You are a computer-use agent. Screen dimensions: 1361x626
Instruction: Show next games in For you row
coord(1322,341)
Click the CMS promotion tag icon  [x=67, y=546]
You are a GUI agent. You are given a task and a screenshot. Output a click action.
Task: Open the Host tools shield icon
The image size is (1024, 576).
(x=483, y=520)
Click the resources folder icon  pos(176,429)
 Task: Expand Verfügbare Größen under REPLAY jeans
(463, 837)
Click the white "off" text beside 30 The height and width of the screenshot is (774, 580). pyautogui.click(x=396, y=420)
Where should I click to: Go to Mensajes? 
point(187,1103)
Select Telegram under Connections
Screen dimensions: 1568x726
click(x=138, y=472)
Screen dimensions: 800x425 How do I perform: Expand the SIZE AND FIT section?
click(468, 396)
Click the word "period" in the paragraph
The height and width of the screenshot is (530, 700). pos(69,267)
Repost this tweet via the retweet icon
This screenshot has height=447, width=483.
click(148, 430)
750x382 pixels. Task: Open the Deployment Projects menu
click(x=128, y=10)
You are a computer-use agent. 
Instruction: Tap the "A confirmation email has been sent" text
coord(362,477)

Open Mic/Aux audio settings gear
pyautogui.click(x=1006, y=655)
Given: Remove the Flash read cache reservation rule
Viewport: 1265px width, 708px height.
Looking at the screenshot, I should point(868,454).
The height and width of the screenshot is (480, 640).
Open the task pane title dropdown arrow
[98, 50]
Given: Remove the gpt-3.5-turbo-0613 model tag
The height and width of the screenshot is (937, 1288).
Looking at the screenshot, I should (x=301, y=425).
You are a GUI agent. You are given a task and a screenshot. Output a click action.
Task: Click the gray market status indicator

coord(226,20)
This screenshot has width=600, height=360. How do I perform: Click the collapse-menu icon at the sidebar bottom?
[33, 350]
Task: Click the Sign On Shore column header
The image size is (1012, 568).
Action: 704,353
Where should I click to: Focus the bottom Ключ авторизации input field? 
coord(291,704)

→ **Exercise details**:
Take the line holding "The image size is (1012, 568)." and the lines after it through the end of the entries. Retype them exactly and add nothing.

→ **Response to this task**:
The image size is (1012, 568).
Action: 704,353
Where should I click to: Focus the bottom Ключ авторизации input field? 
coord(291,704)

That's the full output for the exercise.